I think if we had not started from scratch, then Warlords IV would never have crossed the finish line. It had been in development a long time, and the codebase was a little "muddy" by the time we took it over. This is partly a matter of me knowing my own limitations - I was Lead Programming the project as well as doing design, and I knew that I wasn't going to work well with the old codebase - it was very, very heavily object-oriented, and my preferred method of coding only uses this technique in moderation.

The Combat System was important. It is, in many ways, the focus of a Warlords game, and it needs to be simple, fast and elegant. It sounds very attractive to say you've got a "full tactical combat system", but the reality of the situation was that having this system would not only have added eights weeks to the development time, but it would have made missions take 15 to 20 hours each. In today's market, a 15 to 20 hour strategy game scenario is not acceptable. Now, I'm sure there may be solutions within the game design that can solve this problem, but I would have guessed that we needed four to eight weeks more to iterate through and tweak it! So, moving to the simpler Speed Tactical System for combat that we finally settled on kept the project on track for us, and actually turned out to be a whole lot of fun!

We traditionally use a nice Fat Design Phase at the beginning of our projects. We design all major sub-systems before we touch anything except the engine code. Our theory is that if you know what you're going to code, it is a whole lot easier to plan for it. Even though it was tempting to dive straight in and start coding, we held off for almost four weeks while the game was planned out. On a normal 18-month project, I wouldn't call this a Fat Design Phase, but on a six-month one, it certainly is. Planning the game out and iterating through our design let us remove some unnecessary features from the game and saved us time towards the end of the project as we headed into crunch time.

Key Strengths There are three key areas where I feel we excelled are design, code quality and multiplayer.

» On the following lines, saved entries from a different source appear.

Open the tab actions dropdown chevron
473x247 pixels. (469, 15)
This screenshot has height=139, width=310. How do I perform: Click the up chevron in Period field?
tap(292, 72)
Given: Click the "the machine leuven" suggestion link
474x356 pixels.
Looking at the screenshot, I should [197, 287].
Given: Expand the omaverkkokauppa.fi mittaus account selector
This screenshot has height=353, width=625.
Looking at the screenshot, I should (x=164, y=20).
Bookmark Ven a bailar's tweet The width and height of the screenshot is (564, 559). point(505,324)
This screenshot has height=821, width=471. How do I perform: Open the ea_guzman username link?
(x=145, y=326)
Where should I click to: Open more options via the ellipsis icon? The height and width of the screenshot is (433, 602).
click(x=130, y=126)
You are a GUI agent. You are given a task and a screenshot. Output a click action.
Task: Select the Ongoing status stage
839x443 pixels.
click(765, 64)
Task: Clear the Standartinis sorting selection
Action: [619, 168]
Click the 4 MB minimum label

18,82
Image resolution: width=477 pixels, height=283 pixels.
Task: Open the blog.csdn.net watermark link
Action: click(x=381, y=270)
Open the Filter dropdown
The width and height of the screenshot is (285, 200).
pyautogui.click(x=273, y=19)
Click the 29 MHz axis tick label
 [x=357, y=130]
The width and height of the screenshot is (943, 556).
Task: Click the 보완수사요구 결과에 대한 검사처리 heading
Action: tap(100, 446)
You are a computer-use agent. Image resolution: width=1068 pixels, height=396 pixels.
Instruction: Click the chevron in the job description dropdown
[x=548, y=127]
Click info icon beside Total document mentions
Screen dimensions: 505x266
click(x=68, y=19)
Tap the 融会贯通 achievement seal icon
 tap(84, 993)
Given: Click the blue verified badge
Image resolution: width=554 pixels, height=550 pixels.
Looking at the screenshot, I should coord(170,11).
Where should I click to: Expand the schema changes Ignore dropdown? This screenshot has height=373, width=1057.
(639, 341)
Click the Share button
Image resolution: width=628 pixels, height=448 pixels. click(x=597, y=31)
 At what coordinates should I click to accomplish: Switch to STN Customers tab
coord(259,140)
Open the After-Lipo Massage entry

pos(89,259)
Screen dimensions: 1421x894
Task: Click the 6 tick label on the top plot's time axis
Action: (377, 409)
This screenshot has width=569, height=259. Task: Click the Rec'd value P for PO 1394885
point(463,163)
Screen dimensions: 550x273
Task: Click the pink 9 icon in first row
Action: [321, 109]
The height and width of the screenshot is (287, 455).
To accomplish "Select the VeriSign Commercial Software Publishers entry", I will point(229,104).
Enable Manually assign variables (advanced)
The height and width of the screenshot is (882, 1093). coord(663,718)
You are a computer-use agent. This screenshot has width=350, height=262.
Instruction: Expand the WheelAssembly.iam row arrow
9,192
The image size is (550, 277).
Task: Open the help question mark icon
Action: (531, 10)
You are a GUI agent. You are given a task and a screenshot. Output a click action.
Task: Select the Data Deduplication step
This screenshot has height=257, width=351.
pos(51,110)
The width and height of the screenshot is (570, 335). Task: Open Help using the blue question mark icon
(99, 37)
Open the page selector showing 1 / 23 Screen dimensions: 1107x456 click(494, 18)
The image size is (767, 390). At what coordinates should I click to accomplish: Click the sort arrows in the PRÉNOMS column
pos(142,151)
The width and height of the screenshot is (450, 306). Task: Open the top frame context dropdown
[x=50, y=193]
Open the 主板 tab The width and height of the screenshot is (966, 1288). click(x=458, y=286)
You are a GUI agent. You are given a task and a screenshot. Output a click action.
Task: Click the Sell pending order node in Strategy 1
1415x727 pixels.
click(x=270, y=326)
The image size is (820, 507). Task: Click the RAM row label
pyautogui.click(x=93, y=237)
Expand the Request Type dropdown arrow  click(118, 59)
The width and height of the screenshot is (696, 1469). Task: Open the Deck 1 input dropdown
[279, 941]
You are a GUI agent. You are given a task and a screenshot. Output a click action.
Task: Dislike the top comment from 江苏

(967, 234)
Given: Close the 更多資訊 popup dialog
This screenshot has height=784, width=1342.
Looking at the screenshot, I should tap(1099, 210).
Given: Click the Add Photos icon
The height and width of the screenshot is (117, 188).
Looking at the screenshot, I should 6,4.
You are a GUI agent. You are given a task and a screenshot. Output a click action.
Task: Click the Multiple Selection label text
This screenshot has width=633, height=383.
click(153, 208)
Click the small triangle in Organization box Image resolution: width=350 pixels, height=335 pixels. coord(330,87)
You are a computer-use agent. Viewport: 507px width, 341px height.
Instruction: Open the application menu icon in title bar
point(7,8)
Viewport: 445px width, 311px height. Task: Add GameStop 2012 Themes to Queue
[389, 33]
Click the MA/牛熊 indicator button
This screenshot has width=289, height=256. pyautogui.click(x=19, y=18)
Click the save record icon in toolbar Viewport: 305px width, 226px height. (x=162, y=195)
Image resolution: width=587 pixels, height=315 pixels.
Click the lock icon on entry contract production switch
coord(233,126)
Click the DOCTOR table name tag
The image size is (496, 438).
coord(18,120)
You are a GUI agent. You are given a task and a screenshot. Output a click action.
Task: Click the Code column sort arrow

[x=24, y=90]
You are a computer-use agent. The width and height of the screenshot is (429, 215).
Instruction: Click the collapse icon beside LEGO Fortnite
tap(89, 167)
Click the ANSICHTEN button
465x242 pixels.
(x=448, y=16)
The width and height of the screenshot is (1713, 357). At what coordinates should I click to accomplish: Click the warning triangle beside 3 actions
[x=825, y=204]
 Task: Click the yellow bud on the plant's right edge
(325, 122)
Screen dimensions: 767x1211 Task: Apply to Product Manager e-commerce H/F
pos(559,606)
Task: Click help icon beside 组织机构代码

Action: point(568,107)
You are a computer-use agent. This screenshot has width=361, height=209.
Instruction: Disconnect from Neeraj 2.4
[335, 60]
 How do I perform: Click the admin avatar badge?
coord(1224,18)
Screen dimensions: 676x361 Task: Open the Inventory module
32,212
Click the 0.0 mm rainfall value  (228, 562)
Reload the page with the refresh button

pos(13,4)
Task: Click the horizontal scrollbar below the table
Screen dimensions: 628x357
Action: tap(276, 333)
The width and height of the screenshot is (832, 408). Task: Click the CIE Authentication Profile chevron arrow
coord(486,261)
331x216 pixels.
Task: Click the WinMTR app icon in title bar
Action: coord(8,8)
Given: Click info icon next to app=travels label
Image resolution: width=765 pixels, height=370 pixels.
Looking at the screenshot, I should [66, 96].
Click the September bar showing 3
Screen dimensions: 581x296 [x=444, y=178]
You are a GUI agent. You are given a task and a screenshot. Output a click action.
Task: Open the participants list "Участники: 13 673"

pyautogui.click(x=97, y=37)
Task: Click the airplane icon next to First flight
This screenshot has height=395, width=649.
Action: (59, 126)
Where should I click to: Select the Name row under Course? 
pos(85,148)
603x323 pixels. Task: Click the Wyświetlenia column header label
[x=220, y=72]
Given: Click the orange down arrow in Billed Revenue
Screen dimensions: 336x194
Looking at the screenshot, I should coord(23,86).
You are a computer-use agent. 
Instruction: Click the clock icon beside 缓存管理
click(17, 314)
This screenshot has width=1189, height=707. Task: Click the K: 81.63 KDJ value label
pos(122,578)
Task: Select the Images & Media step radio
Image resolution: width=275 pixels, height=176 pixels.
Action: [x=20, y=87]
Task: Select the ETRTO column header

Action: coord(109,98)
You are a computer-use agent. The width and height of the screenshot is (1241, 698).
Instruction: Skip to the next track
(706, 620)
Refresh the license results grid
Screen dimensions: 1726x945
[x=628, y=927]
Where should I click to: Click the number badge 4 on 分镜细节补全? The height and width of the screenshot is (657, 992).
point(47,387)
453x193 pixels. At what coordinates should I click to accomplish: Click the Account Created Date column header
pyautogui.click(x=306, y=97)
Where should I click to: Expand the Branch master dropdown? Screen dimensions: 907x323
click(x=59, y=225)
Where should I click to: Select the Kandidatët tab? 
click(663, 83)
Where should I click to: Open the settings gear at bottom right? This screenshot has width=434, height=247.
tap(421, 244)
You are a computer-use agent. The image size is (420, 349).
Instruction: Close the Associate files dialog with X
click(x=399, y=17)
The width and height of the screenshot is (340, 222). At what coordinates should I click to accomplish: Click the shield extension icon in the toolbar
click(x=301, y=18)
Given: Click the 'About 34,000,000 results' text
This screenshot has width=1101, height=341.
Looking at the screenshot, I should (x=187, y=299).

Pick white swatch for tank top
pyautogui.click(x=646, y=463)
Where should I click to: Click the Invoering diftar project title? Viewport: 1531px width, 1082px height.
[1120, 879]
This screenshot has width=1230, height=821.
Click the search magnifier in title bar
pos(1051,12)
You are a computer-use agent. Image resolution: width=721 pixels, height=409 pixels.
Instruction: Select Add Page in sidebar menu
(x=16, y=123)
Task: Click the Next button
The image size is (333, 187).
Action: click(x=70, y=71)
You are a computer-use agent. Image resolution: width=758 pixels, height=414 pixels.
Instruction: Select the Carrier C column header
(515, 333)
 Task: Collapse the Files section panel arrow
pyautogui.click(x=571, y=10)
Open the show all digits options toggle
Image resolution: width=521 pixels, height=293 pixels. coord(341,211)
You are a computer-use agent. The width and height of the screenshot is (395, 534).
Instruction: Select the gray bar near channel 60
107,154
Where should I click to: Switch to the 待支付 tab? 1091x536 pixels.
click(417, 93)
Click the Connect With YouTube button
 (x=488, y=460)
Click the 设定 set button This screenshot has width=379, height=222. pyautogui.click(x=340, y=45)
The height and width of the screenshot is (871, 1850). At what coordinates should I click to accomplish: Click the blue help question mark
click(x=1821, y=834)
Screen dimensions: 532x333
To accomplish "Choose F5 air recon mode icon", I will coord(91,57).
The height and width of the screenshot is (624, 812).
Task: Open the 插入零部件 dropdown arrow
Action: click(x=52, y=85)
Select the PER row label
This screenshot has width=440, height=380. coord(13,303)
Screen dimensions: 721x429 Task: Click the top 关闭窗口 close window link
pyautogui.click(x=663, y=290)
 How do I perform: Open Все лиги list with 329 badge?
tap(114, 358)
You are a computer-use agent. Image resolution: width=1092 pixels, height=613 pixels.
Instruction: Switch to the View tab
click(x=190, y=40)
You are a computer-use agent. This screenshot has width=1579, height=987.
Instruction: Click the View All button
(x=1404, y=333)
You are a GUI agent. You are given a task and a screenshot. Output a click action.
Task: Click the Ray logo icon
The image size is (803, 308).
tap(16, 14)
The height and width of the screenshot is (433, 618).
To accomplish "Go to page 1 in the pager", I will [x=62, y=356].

The design on Warlords IV was very tight and elegant - a hallmark of all Warlords games, I believe. Everybody on the team contributed good ideas, and they were sifted for the ones that were best and most consistent with the franchise. While the game may contain certain small imbalances, they are easily fixed by tweaking some numbers... the actual systems within the game are nicely designed and work well together. I feel that we kept our eyes on the goal for the whole project and never lost sight of the game we were trying to make.

Our code quality was also very high. We achieve this by having regular code reviews and scheduling one week out of every six for just fixing bugs and problems. I know code reviews sound boring and wasteful of time, but they are invaluable to any team larger than two or three people. I have witnessed many teams leave a bug in place saying "we'll fix it in beta". I think this is insane! If you get two or three really nasty bugs happening at the same time, each one can end up making the other harder to find - it's very important to fix them reasonably soon after finding them.

Finally, the multiplayer on Warlords IV worked really well. We integrated Internet, LAN, hotseat and play by e-mail modes all into the one system. We have a lot of experience with multiplayer systems, and a few years working on RTS games has taught us many things. We made all areas of Warlords IV, even the campaign, available for multiplayer. The flipside of this was that turn-based strategy games are often not played in multiplayer, so many people will probably never experience it - it does require a little bit of patience if you have a slow partner / opponent. However, we've had a blast playing the campaign multiplayer (both via LAN and PBEM) so I speak from first hand experience when I say "give it a try" - it's a whole lot of fun.